'Low-hanging fruit' and other recent HIPAA compliance items

Rachel V. Rose (rvrose@rvrose.com) is Attorney at Law, PLLC, in Houston, Texas. Patrick Ouellette (pouellette583@gmail.com) is Assistant General Counsel at the Massachusetts Executive Office of Health and Human Services.

Recently, Roger Severino, director of the Department of Health & Human Services (HHS) Office for Civil Rights (OCR), indicated that in relation to the Health Insurance Portability and Accountability Act of 1996 (HIPAA),[1] “[f]or enforcement purposes, there’s still a lot of low-hanging fruit.”[2] The 2019 year-end trend of OCR issuing fines for violations of the Privacy Rule,[3] the Security Rule,[4] as well as the intersection of various state biometric and privacy laws,[5] highlights the value of compliance and how it ultimately reduces the risk of a potential OCR enforcement action.

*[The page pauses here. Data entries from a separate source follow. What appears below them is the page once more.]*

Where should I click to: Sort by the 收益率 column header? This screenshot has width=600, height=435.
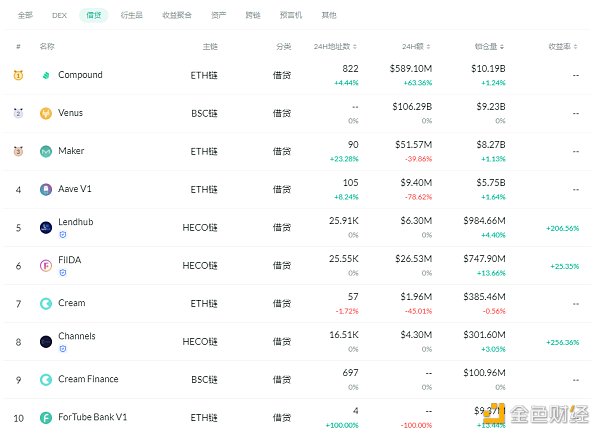pos(564,47)
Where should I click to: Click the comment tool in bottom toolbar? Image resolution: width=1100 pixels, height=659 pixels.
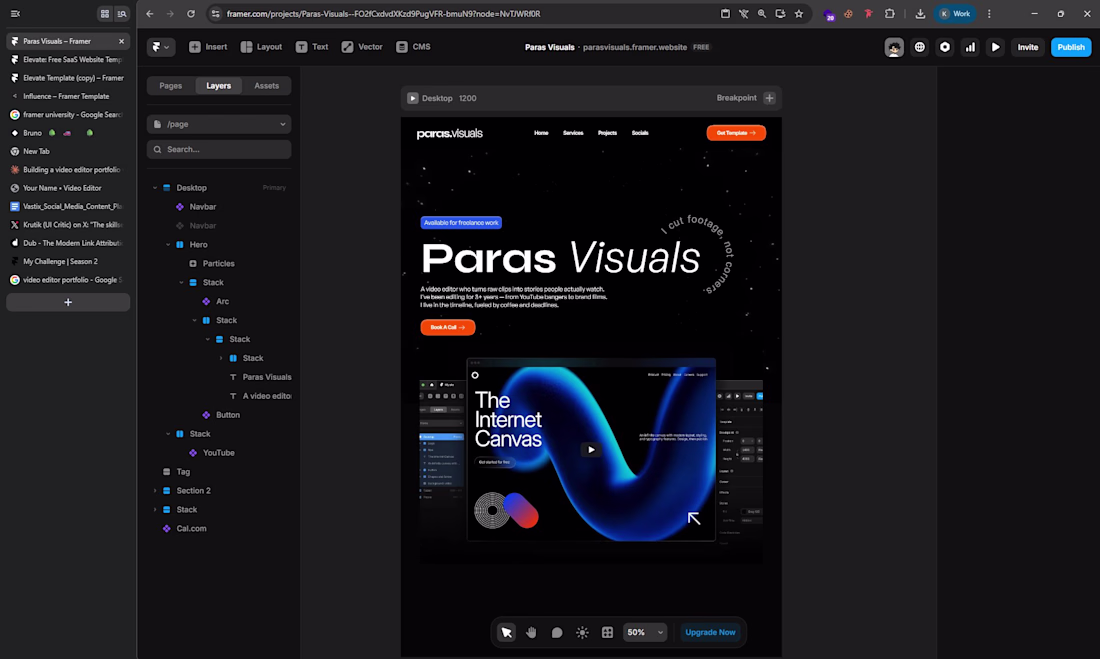pyautogui.click(x=557, y=632)
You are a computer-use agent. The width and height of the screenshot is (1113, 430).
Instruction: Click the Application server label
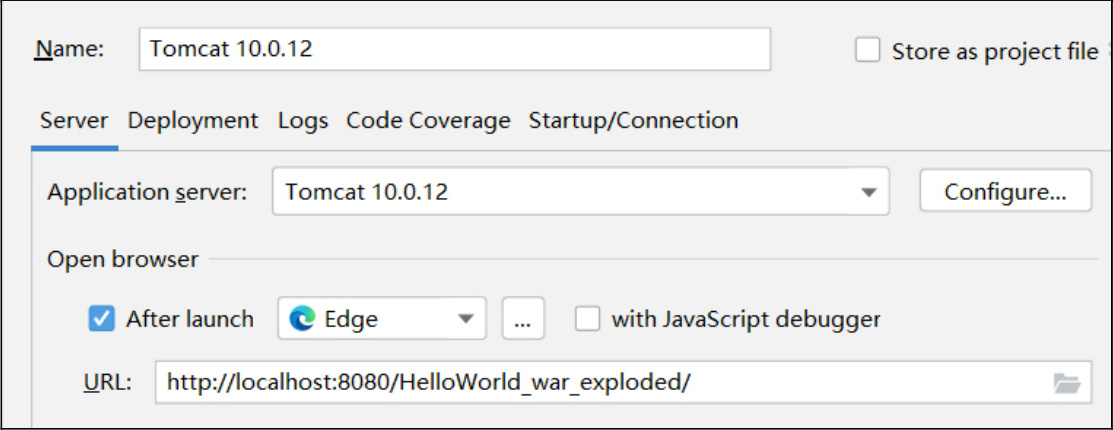point(147,193)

From September through December 2019, OCR issued several financial penalties related to Privacy Rule[6] violations. Importantly, two cases (Bayfront Health St. Petersburg[7] and Korunda Medical LLC cases[8] ) related to failures to provide patients access to their own medical records within the time frame and fee structure prescribed by HIPAA, resulting in the first enforcement actions and settlements under OCR’s Right of Access Initiative. The Privacy Rule also rears its head in times of natural disasters, infectious disease outbreaks, and other emergencies. For example, the COVID-19 outbreak serves as a reminder to providers as to what can and cannot be disclosed, as well as whom it may be disclosed to.